## Фрагмент текста
────
А теперь о буддизме. Основными понятиями, применяющимися в нем к святым, являются понятие «архат», выражающее высший идеал святости в буддизме Хинаяны (Тхераваде), и относящееся к буддийскому святому, достигшему нирваны при жизни (11), и понятие «боддхисатва». Святого в буддизме еще иногда называют «арья».
Буддизм, с его тягой к рациональному объяснению вещей и количественно-символическому обозначению духовных явлений, выделяет уровни святости: «В южном буддизме, восходящем к первоначальной традиции (тхеравада), различаются четыре ступени святости, «четыре дороги»… Вторая ступень есть Сакрдагамин, «кто еще раз возвращается», это стадия святости. Вожделение, ненависть и обольщение он уничтожил вплоть до небольшого остатка и поэтому только еще один раз возродится в этом мире. Анагамин, «который не возвращается», не возродится уже более на земле, но возродится в мирах богов, откуда он и достигнет высшей нирваны. Четвертая и последняя ступень – это Архат. Ее не может достигнуть мирянин, а только монах. Архат – тот, кто достигает земной нирваны, кто свободен от всех грехов, кто оставил всякое стремление к существованию, не боится ни жизни, ни смерти и наслаждается непоколебимой безмятежностью…
Кроме этого деления на четыре степени или ранга, северные буддисты (которые относят себя к церкви махаяна, а приверженцев тхеравады называют принадлежащими к церкви хинаяна) имеют еще другое деление – на три класса: Шравака – «Ученик», «Малый» (хина), «Слушатель»; Пратьекабуддха – «Будда для себя»; и Боддхисатва – «Будущий Будда», «Большой» (маха), «Спаситель»… Пратьекабуддха только одной ступенью ниже архата. Он может достигнуть сам высочайшей нирваны, но он не способен передать открытое им знание людям, «подобно тому, как немой может видеть важный сон, но не может объяснить его другим»… Боддхисатвы же – это существа, которые не только в состоянии достичь нирваны, но и рассказать об этом другим, а значит и указать другим путь к спасению (12). Так, Будда был Боддхисатвой до 34 лет, когда он победил Мару и пошел проповедовать учение. Высоко над всеми тремя классами и всеми другими существами стоит святой, возвышенный Будда, просветленный или совершенно просветленный (Татхагата).» (13)
────
## Задание 1
Кто, согласно тексту о святости в буддизме, может достигнуть ступени Архата?
## Задание 2
Определите, соответствуют ли тексту о святости в буддизме следующие утверждения: (a) Анагамин ещё раз возродится на земле; (b) Пратьекабуддха не может передать людям открытое им знание; (c) Будда был Боддхисатвой до 34 лет. На каждое ответьте «да» или «нет» и приведите решающие слова текста дословно.
## Задание 3
Допишите следующую часть текста о святости в буддизме, начиная сразу после его последнего предложения.
────
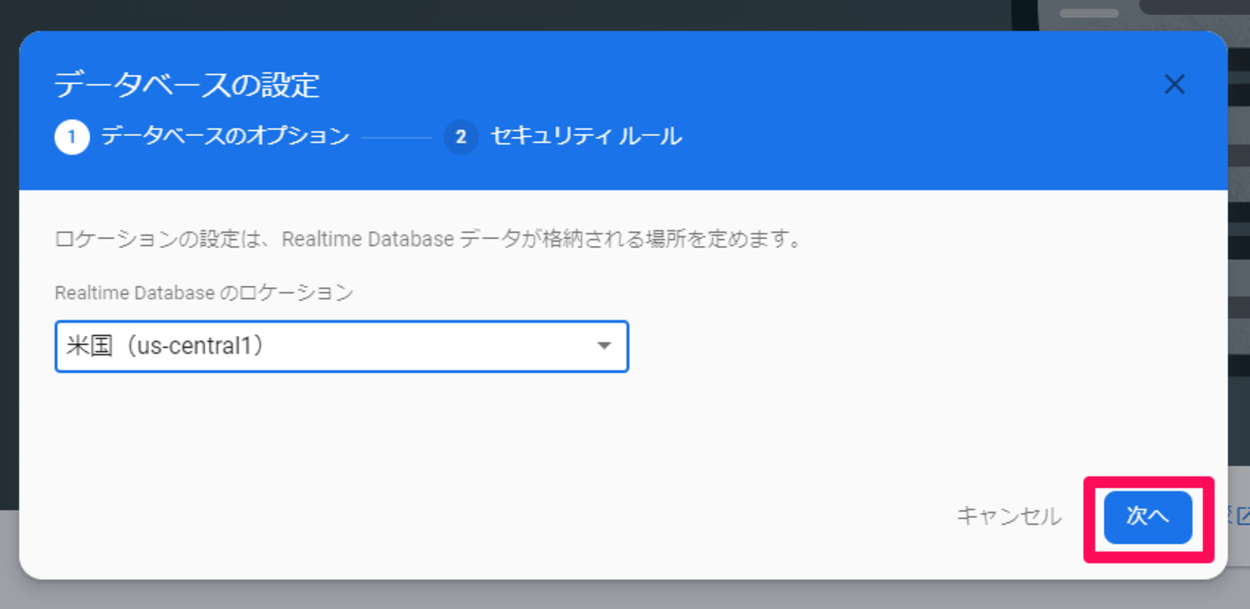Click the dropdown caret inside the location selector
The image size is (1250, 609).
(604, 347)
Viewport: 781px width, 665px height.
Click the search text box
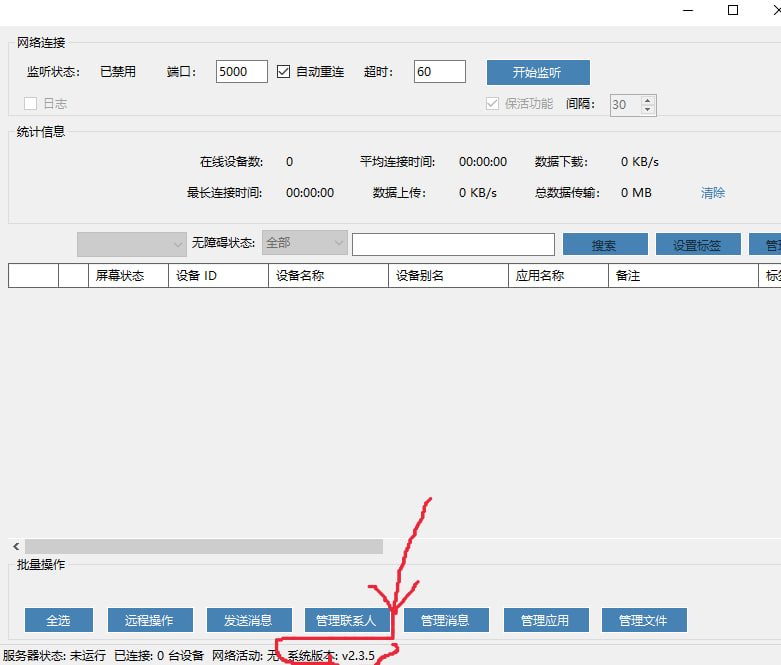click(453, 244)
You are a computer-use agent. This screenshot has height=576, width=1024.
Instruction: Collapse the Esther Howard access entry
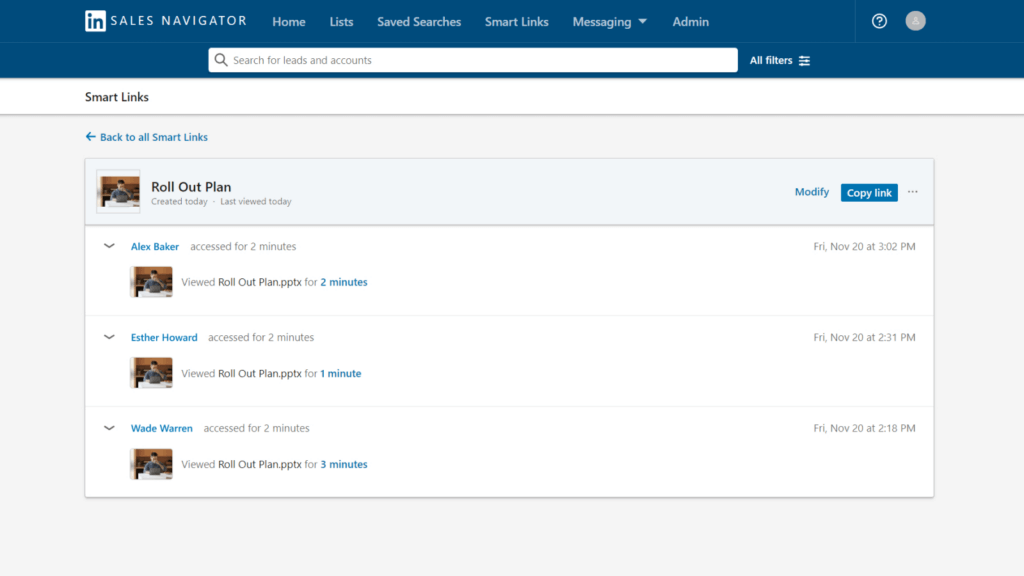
────
## Результат задания 1
Только монах. Мирянин этой ступени достигнуть не может.

## Результат задания 2
(a) Нет: «не возродится уже более на земле, но возродится в мирах богов».
(b) Да: «но он не способен передать открытое им знание людям».
(c) Да: «Так, Будда был Боддхисатвой до 34 лет».

## Результат задания 3
Но есть религии, которые можно назвать объединительными. Это прежде всего бахаизм, вышедший из недр шиитского ислама. Вероучение бахаизма является синтезом догматических положений ряда религий, прежде всего ислама (в форме бабизма) и христианства (14). Святость в бахаизме приписывается главным образом новоявленному «пророку» и «святому избраннику» – самому Баха-Алаху (15).
А в такой новой экзотической религии (тоже объединительной) как кайдао в качестве святых почитаются самые разные люди, например, Виктор Гюго.
И вновь к христианству. Мне представляется небезынтересным мнение американской исследовательницы С. С. Фрэнкель по вопросу различий между западной и восточной церквами. Христианство пришло на Запад позднее, потому что римские сенаторы и высший класс общества долго сохраняли верность традиционному почитанию языческих богов. Странствующих святых и монахов в Риме не слишком привечали – если только они не выказывали повиновения официальной церковной власти. «Что касается святых мучеников, то, как сказал историк Питер Браун, они надежно умерли, и церковная иерархия могла распоряжаться их алтарями. В целом же принадлежность к сонму святых была очевидной монополией представителей церкви: римских священников, епископов и патриархов, которых стали называть „папами“.»
В отличие от Рима, на Востоке сохранялась сильная императорская власть, и чин восточного императора был наполовину духовным. «Светская власть проникала в церковь, а духовная – во все сферы жизни общества, так как различные святые и монахи жили по деревням и городам во всех странах Востока.